Re: 17% plus 2 Can Determine BC’s Voting System- Gerrymandering Will Follow – Bob McLean
Mr. McLean is incorrect in his mathematical analysis of the results of referendum on electoral reform. He states that if the referendum passes by 51% then BC’s new voting system would be determined by 1.7% of BC residents.
Wrong! Question # 1 determines whether we keep first past the post, FPTP, or change to proportional representation, PR. This will be determined by a minimum of 50% +1.
McLean arrives at his 1.7% figure by faulty logic, by looking at the total number of voters in BC. If he followed that faulty logic in any elections, he’d have local, provincial and federal representatives elected by similar small percentages.
Secondly, he assumes that the results of the 2nd question, the one on PR options, will be determined by FPTP. Not true. The result will be determined by looking at preferences, just as does the nomination process for provincial and federal candidates.
Drop off the bottom vote getter and give the 2nd and 3rd choices from that option to the remaining two. The option that then has the most votes wins. The nomination process for the Conservative candidate for the Kootenay-Columbia riding was done that way.
Which begs the question, if FPTP is such a good system, why was this not used in this case? Under FPTP, Ms. Morrison would have won.
McLean then mistakenly brings up the spectre of gerrymandering, where vested interests rig electoral boundaries to give their party the advantage in elections. McLean is perhaps not aware that there will be no gerrymandering. There is a non-partisan Electoral Boundaries Commission that sets riding boundaries every 10 years, based on population.
When it comes to riding size, McLean needs to read the Voter Guide sent out to every voter. He will see that rural areas will elect a candidate as they do now and riding boundaries will not change. What will change is that voters will have more than one MLA to represent them.

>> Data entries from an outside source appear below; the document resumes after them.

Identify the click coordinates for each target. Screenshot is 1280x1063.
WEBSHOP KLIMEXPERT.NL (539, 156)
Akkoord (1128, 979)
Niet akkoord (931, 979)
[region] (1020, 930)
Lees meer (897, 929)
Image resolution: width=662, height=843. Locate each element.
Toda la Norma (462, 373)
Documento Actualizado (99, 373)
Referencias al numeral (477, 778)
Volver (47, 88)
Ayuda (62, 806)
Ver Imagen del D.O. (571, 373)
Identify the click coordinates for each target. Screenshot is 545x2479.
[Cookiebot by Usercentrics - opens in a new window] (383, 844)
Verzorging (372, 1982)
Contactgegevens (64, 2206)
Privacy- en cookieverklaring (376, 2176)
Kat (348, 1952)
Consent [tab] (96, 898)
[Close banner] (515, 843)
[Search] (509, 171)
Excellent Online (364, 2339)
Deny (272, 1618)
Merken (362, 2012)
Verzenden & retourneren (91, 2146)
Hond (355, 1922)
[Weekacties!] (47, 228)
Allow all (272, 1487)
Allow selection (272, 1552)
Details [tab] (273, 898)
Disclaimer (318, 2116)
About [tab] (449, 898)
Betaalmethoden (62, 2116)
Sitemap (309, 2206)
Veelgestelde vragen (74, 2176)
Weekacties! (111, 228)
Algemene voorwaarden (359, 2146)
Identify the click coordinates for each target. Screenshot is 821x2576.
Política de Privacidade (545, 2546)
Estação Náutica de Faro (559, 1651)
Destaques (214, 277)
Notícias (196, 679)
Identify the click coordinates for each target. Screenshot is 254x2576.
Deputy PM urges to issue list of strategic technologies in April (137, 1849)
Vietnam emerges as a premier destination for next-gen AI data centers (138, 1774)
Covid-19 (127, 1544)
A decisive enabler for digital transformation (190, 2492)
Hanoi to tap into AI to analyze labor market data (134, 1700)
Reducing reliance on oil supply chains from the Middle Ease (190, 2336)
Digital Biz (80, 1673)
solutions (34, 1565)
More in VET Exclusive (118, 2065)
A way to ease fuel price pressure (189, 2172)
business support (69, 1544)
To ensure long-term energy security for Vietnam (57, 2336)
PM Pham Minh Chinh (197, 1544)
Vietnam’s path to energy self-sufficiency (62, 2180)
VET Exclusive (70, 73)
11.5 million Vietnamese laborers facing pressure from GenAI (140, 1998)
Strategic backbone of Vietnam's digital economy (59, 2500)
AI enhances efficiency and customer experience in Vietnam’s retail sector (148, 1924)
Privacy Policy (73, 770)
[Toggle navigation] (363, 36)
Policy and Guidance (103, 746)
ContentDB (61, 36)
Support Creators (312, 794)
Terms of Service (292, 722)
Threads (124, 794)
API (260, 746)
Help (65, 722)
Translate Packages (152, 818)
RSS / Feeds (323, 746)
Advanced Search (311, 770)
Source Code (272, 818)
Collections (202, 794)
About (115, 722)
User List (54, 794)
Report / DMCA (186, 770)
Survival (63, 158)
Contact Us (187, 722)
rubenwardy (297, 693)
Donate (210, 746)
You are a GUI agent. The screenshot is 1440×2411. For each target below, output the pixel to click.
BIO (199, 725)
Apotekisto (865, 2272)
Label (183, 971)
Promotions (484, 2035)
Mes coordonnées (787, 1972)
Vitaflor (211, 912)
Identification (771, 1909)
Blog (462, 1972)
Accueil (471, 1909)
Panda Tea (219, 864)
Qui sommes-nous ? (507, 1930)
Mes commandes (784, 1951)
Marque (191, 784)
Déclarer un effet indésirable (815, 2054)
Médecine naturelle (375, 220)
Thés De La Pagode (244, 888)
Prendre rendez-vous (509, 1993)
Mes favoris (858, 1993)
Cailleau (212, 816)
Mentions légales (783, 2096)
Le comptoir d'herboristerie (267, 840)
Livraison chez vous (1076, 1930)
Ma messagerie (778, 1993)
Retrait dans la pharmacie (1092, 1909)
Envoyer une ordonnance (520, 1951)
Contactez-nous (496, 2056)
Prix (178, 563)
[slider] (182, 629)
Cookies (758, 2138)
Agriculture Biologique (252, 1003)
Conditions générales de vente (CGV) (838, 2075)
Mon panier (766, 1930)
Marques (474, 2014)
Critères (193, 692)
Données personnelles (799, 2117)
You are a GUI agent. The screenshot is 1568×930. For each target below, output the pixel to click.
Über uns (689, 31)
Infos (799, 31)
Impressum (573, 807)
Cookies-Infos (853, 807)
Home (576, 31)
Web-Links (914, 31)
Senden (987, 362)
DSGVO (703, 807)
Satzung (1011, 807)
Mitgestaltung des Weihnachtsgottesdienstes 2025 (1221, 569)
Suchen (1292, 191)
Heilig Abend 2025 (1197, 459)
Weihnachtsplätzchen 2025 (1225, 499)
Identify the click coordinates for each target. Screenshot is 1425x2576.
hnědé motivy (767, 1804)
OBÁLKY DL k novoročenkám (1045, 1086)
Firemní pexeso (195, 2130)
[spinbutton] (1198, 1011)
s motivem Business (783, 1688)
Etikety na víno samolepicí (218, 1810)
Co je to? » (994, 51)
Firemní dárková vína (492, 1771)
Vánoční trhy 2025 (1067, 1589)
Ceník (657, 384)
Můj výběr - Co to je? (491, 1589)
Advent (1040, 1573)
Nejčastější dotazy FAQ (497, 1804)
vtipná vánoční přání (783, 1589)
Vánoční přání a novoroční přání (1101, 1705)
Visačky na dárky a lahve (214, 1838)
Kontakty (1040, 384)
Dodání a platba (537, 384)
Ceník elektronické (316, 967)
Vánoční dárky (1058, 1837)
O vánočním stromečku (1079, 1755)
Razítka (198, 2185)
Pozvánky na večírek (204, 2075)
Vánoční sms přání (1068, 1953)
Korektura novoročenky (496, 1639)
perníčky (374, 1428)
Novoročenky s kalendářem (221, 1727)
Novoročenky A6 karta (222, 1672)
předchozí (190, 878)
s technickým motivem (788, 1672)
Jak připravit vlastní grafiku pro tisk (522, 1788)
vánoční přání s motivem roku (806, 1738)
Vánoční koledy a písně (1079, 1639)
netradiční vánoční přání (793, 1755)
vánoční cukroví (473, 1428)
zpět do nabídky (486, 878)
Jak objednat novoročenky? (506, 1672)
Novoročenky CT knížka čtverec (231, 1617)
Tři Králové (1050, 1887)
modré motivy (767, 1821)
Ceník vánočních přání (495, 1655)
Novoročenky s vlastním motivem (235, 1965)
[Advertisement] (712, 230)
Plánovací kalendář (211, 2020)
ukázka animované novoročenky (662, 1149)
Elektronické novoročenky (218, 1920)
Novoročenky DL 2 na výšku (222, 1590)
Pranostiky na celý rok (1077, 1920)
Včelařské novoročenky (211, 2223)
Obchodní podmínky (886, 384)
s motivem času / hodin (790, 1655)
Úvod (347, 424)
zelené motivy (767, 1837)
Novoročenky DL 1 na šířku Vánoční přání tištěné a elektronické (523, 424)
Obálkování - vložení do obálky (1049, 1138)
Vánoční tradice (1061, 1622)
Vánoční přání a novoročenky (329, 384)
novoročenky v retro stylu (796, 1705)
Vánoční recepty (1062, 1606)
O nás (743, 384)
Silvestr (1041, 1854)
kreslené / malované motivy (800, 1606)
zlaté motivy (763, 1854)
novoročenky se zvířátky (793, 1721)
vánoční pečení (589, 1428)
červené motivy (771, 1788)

Currently, under FPTP, a voter has only 1 MLA and that person may not represent the voter because the MLA may be from a different party. Under PR, a voter will have a choice of MLAs from different parties and will more likely find someone who shares the voter’s views. In 8500 votes in Victoria, in only 5 times did an MLA vote against his party.
To reiterate, McLean would do well to re-read the Voters Guide and to avail himself of all the information that is out there and to beware of the misinformation put out by the NO side.